### Objectives:
**a.** In the Azure Front Door priority routing text, what determines how traffic is split among backends that share the same priority?
**b.** Extend the Azure Front Door priority routing text by writing its next part, starting right after its final sentence.

### Excerpted text:
####

Backend priority is specified as integer values, with lower numbers indicating higher priority. Azure Front Door filters backends by health status, then selects only backends with the lowest priority value among healthy backends for traffic routing.

For example, a backend pool might include three priority 1 backends in the primary data center and two priority 2 backends in a disaster recovery site. Under normal operation, all traffic routes to the three priority 1 backends. If all priority 1 backends fail health checks, traffic shifts entirely to priority 2 backends, activating disaster recovery capacity.

Within a priority tier, traffic distributes according to weight values. If multiple backends share the same priority, their weights determine proportional traffic allocation. This allows capacity-aware distribution within each tier while maintaining tier-based failover.

Failover Behavior:

Priority-based failover occurs automatically based on health probe results. When all backends in the active priority tier fail health checks, Azure Front Door immediately routes traffic to the next priority tier. This failover completes within seconds after health probe detection, minimizing service disruption.

The failover is stateless and requires no human intervention. Users experiencing active connections may encounter disruption as backend failures occur, but new connections establish successfully to alternative backends. Applications should implement retry logic to handle transient failures during failover windows.

Recovery follows the inverse process. When priority 1 backends recover and begin passing health checks, traffic shifts back from priority 2 backends. The return process uses the same health check thresholds as initial failure detection, requiring multiple consecutive successful probes before considering backends healthy.

Use Cases:

Priority-based routing suits active-passive deployment patterns where organizations want clear primary and secondary roles. Financial systems might require all transactions to process in the primary data center for consistency, failing over to disaster recovery only when absolutely necessary.

The pattern also supports graduated capacity planning. Organizations might provision full capacity in the primary site and reduced capacity in disaster recovery sites, accepting degraded performance during DR scenarios rather than maintaining idle full capacity at all locations.

####

### Records shown:
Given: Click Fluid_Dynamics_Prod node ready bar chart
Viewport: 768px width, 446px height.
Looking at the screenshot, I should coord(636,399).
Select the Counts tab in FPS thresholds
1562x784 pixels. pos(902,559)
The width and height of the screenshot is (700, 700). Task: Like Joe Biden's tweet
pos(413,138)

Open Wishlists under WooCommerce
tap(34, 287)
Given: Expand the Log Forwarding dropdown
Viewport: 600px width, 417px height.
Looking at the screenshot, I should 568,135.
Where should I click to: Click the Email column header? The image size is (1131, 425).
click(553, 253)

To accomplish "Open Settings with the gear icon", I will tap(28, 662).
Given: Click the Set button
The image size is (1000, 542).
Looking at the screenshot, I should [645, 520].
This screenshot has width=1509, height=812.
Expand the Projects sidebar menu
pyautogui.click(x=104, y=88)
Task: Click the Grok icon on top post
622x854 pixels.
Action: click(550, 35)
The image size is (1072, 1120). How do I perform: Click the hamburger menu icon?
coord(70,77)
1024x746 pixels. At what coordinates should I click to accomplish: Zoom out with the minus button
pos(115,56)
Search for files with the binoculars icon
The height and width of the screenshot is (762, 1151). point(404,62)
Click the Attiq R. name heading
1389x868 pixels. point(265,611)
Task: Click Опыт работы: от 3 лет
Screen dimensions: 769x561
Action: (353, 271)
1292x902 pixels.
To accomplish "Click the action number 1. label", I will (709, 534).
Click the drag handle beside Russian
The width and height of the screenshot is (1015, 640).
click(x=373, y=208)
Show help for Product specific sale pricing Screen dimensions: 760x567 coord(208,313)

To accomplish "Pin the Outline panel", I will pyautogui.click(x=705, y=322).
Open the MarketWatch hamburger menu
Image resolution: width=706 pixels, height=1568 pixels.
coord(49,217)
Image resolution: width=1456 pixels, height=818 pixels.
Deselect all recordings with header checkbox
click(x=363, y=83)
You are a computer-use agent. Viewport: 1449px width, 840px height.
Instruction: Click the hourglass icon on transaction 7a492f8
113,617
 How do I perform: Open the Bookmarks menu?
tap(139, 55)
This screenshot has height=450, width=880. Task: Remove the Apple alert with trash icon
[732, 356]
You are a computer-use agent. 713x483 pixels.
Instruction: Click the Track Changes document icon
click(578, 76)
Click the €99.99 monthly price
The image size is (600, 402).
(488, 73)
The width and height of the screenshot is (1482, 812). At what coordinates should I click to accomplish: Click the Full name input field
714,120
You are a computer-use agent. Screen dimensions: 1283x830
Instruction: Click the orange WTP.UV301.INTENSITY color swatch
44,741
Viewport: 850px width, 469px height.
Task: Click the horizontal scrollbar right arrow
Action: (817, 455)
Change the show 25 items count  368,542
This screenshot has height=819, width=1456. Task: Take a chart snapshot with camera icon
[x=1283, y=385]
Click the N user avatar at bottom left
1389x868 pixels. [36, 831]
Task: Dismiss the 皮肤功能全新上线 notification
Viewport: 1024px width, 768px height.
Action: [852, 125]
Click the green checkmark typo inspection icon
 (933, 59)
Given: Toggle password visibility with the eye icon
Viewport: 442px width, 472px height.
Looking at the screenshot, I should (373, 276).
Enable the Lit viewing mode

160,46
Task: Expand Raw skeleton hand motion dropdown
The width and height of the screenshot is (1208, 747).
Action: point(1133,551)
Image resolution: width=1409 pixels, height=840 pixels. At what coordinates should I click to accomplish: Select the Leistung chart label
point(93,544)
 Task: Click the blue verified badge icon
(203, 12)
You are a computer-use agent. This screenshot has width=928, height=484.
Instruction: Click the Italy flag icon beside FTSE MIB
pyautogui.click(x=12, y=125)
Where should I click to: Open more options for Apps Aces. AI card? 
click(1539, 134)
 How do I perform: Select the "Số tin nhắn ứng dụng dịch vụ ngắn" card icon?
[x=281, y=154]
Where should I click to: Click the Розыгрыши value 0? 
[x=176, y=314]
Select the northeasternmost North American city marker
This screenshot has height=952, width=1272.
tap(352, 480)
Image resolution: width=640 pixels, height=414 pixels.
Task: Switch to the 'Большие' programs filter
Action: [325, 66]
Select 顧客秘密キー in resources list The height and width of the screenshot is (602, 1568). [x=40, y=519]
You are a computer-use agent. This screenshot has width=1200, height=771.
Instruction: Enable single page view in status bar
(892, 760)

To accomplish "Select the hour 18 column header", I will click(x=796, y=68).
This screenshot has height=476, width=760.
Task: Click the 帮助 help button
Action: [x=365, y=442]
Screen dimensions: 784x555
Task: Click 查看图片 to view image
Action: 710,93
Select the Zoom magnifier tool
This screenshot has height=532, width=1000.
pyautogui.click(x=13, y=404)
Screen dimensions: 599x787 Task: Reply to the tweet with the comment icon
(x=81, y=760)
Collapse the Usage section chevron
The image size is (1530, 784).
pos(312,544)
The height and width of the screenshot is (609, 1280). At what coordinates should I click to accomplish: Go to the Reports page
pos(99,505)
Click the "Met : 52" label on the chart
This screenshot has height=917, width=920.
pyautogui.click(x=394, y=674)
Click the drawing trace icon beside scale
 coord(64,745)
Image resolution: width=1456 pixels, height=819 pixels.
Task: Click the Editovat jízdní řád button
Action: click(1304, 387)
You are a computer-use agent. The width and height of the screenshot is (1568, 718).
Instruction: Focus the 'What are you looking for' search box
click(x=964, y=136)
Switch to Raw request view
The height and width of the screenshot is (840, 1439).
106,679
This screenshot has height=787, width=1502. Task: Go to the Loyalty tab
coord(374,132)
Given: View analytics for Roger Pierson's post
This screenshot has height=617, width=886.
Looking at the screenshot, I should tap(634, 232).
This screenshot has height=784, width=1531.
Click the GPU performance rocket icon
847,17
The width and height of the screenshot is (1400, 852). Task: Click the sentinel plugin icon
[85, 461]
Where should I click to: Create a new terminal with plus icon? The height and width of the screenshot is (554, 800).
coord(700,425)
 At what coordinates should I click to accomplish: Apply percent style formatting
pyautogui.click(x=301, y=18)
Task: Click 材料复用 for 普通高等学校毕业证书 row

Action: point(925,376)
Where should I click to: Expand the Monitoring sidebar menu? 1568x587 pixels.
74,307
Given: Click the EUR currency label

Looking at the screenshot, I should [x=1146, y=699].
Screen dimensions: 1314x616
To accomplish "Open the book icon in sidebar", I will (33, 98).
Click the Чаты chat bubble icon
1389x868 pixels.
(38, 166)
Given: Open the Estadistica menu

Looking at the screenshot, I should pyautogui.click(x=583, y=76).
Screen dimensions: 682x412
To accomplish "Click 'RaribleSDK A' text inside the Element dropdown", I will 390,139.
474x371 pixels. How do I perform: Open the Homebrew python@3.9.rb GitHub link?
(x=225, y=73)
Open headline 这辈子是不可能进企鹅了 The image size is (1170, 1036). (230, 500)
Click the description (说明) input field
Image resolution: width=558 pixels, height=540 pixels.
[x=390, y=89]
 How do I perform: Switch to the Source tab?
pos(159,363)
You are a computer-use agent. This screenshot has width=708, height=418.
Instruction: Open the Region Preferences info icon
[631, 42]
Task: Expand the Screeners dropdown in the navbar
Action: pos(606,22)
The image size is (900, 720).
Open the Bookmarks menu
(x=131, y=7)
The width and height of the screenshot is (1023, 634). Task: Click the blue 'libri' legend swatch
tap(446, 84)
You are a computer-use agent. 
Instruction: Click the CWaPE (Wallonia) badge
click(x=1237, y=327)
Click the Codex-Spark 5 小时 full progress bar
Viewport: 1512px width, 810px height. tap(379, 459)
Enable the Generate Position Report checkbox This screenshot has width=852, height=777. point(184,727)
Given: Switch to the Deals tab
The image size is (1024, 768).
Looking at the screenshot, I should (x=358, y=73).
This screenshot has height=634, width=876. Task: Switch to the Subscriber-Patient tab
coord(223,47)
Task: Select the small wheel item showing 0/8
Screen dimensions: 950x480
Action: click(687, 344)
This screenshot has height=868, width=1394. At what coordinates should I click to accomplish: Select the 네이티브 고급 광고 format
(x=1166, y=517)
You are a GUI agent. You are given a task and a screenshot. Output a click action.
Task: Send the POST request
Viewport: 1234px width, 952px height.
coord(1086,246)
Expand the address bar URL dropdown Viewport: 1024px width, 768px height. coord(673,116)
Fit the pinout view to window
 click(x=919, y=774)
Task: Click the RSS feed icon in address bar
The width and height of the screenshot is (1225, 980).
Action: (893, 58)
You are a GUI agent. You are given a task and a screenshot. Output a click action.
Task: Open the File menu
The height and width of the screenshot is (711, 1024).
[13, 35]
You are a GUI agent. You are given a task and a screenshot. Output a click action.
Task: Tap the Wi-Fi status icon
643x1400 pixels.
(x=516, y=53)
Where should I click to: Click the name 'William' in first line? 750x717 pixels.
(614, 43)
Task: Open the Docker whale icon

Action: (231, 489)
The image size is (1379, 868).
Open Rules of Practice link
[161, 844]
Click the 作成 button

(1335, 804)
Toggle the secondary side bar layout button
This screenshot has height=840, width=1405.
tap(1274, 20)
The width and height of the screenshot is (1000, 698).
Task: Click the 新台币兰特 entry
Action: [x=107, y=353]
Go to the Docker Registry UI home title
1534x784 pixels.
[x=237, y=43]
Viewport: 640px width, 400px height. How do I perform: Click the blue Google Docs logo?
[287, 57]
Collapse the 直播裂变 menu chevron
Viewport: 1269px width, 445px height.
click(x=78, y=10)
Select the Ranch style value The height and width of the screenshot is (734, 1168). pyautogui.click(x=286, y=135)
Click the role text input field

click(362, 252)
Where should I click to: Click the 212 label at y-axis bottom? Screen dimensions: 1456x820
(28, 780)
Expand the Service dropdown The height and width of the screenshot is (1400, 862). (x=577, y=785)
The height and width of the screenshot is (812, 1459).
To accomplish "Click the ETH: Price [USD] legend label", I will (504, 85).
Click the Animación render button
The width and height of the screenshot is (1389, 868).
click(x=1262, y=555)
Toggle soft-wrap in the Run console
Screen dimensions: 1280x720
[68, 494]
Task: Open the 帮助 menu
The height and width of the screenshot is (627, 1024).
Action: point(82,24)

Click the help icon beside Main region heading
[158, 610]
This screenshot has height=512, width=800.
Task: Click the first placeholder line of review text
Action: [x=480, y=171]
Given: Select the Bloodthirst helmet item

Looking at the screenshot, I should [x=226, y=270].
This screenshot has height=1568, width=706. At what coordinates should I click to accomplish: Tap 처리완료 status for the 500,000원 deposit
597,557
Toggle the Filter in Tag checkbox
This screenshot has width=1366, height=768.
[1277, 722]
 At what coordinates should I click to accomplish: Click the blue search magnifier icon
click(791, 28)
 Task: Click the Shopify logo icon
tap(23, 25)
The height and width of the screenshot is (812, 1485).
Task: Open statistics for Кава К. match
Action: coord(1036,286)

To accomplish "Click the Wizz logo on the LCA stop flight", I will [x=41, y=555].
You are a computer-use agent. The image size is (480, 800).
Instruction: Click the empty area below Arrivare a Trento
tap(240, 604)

####

### Expected results:
**a.** Their weight values determine proportional traffic allocation.

**b.**
Maintenance operations benefit from priority-based routing. Operators can set backends to low priority before maintenance, causing traffic to shift to alternatives. After completing maintenance and validating health, priority values reset to normal, returning traffic to the maintained backends.

Weighted Round-Robin

Weighted round-robin distributes traffic proportionally according to backend weight values, providing predictable distribution independent of performance variations.

Weight Calculation:

Backend weights represent relative capacity or desired traffic proportion. Weights are arbitrary positive integers, with the proportion of traffic calculated as backend_weight / sum_of_all_weights. Backends with weight 1, 1, and 2 receive 25%, 25%, and 50% of traffic respectively.

The implementation maintains request counts to each backend, selecting backends to match configured weight ratios over time. Short-term distribution may deviate from exact proportions due to sampling variance, but long-term averages converge to configured ratios.

Weight adjustments provide fine-grained traffic control. Operators can shift traffic gradually between old and new backend versions by adjusting weights incrementally, implementing canary deployments or blue-green transitions with precise control.

Round-Robin Selection:

The round-robin algorithm distributes requests sequentially across backends, cycling through the list repeatedly. Weights extend this by repeating backends in the selection sequence proportional to their weights. A backend with weight 2 appears twice as often in the sequence as weight 1 backends.

However, the actual implementation does not maintain a fixed sequence, as that would cause correlation between request timing and backend selection. Instead, Azure Front Door uses pseudorandom selection with probabilities matching weight ratios, ensuring proportional distribution without predictable patterns.

Predictability vs Adaptiveness:

Weighted round-robin provides predictable traffic distribution matching configured weights precisely. This predictability enables capacity planning based on known traffic proportions, with confidence that backends receive expected load.

However, this predictability comes at the cost of adaptiveness. Backends experiencing degraded performance continue receiving full weighted traffic allocation, potentially causing poor user experience. Latency-based routing would automatically reduce traffic to degraded backends, but weighted round-robin maintains configured proportions regardless of performance.

Organizations must choose between predictability and adaptiveness based on their operational priorities. Environments with stable backend performance and capacity planning requirements may prefer weighted routing. Environments with variable performance or preferring automatic adaptation to conditions may choose latency-based routing.

Session Affinity Implementation

Session affinity routes subsequent requests from the same client to the same backend, enabling stateful applications that store session data in backend memory.

Cookie-Based Affinity:

Azure Front Door implements session affinity using cookies containing encoded backend identifiers. When session affinity is enabled for a backend pool, Azure Front Door adds cookies to responses indicating which backend served the request.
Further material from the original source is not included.